> Passage:
>>
The Empty Landscape

An international team of wildlife ecologists, led by Oregon State University, conducted a comprehensive analysis of data on the world’s largest herbivores

Desert Skeleton Red Sea Image: By P.R. Binter (private trip) [Public domain], via Wikimedia Commons

Many large mammals once roamed the Earth – mastadons, mammoths, giant elk, sabre-tooth cats, dire wolves and American cheetahs to name just a few. They thrived, until modern humans spread through the world. Then they disappeared. The trend continues now, with large mammals continuing to decline and smaller species becoming endangered too.

A new study published in Science Advances has documented the decline of the world’s largest herbivores, especially in Africa and Asia. As a group, terrestrial herbivores encompass approximately 4,000 known species and live in many types of ecosystems on every continent except Antarctica. Many populations of animals such as rhinoceroses, zebras, elephants, camels and tapirs, as well as less well known species such as takin, teouprey and tamaraw are diminishing or threatened with extinction in grasslands, savannahs, deserts and forests.

An international team of wildlife ecologists, led by Oregon State University, conducted a comprehensive analysis of data on the world’s largest herbivores – those over 100 kilograms (220 pounds). They focused on 74 species, the majority decreasing in distribution and abundance, and studied their key threats and the ecological consequences of their decline.

The highest number of threatened large herbivores live in developing countries, especially Southeast Asia, India and Africa. This means that the poorest nations will bear the cost of their conservation and of the consequences of their decline. Only one endangered large herbivore lives in Europe – the European bison – and none live in North America, although this continent has lost most of its large mammals already.
<<
> What you need to do:
Rewrite the passage on declining large herbivores from "The Empty Landscape" to "becoming endangered too.", changing "mammoths" to "woolly mammoths".

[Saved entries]
>>
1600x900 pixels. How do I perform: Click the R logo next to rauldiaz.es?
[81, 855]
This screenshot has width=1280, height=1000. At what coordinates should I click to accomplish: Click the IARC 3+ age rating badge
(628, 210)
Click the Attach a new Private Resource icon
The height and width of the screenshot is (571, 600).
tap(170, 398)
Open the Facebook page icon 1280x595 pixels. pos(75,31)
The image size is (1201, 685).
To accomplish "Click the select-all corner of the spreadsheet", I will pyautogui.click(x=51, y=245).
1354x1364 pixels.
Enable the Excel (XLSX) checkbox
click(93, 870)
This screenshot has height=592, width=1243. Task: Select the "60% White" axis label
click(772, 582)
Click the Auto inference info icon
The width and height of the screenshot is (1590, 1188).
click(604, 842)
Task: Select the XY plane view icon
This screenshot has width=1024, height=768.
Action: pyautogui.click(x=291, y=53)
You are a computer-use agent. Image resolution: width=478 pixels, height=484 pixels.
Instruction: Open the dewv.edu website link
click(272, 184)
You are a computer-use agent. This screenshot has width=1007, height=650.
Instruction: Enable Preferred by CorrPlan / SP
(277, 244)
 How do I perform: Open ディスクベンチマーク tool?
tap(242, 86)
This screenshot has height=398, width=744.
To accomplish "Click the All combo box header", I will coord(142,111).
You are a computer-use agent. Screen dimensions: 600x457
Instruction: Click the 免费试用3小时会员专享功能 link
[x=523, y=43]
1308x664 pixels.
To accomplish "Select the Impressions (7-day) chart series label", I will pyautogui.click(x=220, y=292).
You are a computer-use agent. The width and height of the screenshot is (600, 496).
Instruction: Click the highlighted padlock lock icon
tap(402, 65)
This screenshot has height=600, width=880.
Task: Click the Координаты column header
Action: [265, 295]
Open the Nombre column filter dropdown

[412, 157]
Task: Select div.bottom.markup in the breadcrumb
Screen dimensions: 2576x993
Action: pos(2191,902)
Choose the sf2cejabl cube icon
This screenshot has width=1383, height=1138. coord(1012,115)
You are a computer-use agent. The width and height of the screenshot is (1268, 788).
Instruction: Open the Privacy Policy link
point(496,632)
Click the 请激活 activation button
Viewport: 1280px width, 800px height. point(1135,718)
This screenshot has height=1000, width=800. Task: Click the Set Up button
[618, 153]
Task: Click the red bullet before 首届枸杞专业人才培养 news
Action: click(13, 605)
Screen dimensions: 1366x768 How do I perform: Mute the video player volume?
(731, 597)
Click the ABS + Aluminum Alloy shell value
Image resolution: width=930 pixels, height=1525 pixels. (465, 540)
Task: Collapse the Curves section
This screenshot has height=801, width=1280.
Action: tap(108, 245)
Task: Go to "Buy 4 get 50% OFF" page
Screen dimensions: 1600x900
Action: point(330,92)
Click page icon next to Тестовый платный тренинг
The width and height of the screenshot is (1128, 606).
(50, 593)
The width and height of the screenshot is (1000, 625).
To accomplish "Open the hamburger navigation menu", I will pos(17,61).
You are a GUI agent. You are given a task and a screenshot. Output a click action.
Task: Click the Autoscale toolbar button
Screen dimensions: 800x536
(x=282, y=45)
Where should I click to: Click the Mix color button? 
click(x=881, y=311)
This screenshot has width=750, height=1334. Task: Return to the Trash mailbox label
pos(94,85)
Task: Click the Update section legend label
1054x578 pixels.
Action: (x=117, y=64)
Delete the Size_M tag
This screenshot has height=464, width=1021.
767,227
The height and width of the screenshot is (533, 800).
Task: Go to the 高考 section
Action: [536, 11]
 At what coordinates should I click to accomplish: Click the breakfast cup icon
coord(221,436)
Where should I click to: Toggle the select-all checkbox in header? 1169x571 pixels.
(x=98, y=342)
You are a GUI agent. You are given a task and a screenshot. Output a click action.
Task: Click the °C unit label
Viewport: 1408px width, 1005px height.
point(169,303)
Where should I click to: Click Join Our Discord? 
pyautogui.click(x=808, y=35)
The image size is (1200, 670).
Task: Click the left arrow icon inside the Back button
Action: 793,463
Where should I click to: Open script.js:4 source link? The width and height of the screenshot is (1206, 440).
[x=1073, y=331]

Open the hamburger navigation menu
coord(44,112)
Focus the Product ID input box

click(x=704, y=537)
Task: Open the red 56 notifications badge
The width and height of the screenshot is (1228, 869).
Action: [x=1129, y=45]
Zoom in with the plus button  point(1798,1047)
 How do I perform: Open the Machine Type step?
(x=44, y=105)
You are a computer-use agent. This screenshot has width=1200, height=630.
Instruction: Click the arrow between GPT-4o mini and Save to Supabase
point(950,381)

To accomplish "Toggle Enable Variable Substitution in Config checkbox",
<<
> Response to the task:
The Empty Landscape

An international team of wildlife ecologists, led by Oregon State University, conducted a comprehensive analysis of data on the world’s largest herbivores

Desert Skeleton Red Sea Image: By P.R. Binter (private trip) [Public domain], via Wikimedia Commons

Many large mammals once roamed the Earth – mastadons, woolly mammoths, giant elk, sabre-tooth cats, dire wolves and American cheetahs to name just a few. They thrived, until modern humans spread through the world. Then they disappeared. The trend continues now, with large mammals continuing to decline and smaller species becoming endangered too.